A full-stack ML project that detects and classifies environmental sounds using deep learning with ~71.9% accuracy. The system extracts log-mel spectrogram features from audio through signal processing and fourier transforms, runs a 2D convolutional neural network (CNN) for inference (PyTorch), and provides a React-based web interface for file upload and real-time visualization. Includes a FastAPI backend, real-time WebSocket streaming, and Docker support.
The model is trained on the UrbanSound8K dataset and is saved as artifacts/cnn.pt.
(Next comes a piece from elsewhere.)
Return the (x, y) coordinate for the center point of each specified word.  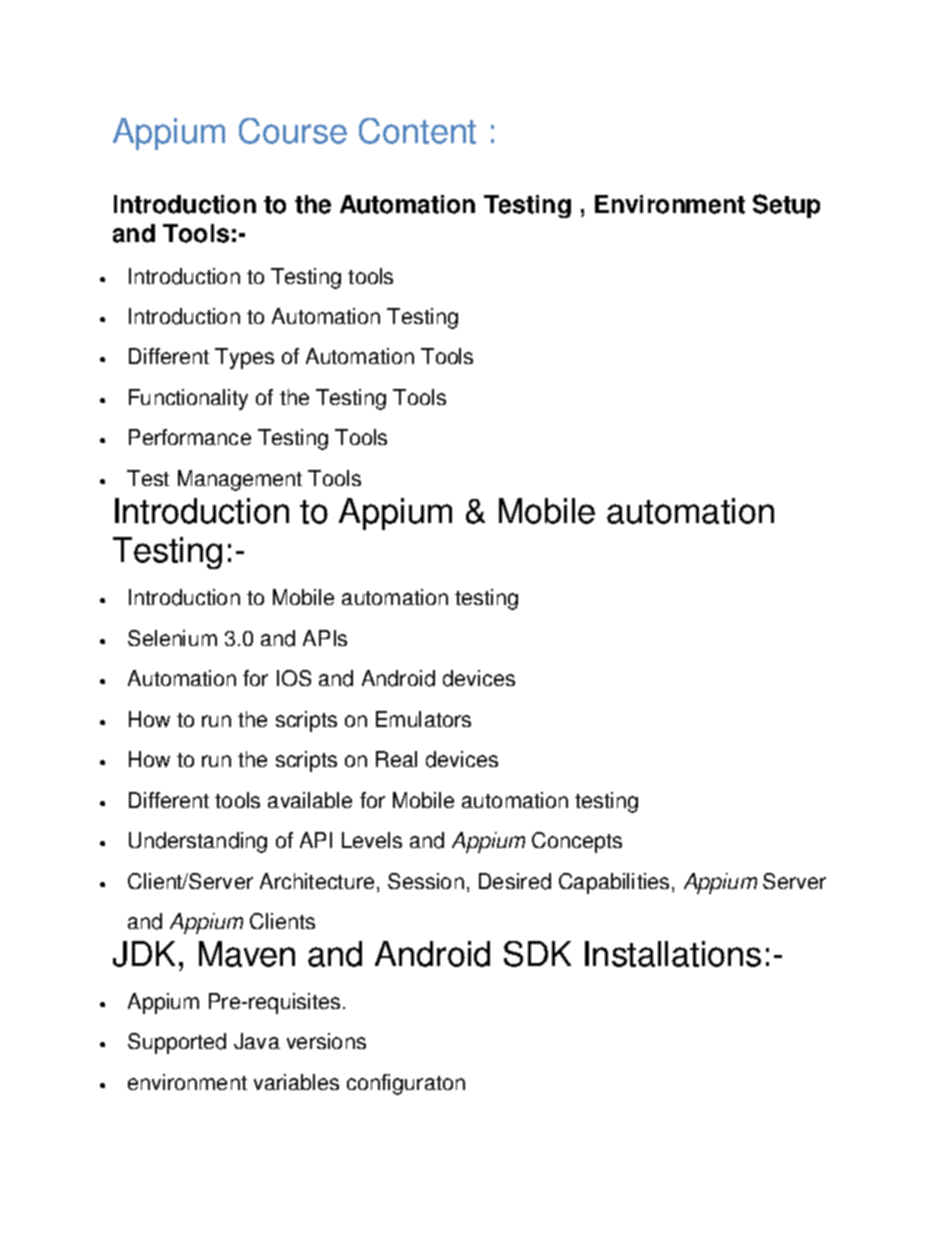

UrbanSound8K contains 8,732 labeled environmental audio clips across 10 classes. Clips are up to 4 seconds long and are split into 10 predefined folds, with labels stored in a CSV containing file_path, label, and fold. Training uses folds 1–8, validation uses fold 9, and testing/evaluation uses fold 10, so evaluation happens on a held-out fold rather than random splits.
The full stack is deployed on Render. Try it here: https://environmental-audio-cnn-classifier-ce92.onrender.com
Note: Render can be slow and may struggle with large uploads or long audio clips. For a much faster, smoother experience (and to handle larger requests), run this project locally by following the steps in the "Try It Yourself!!" section.
Audio classification pipeline:
- Log-mel spectrogram feature extraction through signal processing and fourier transforms
- Trains a 2D convolutional neural network (CNN) on spectrograms (PyTorch)
- Class-balanced loss, learning-rate scheduling, and early stopping
- Optional waveform augmentation (time-stretch, pitch-shift, noise, time shift)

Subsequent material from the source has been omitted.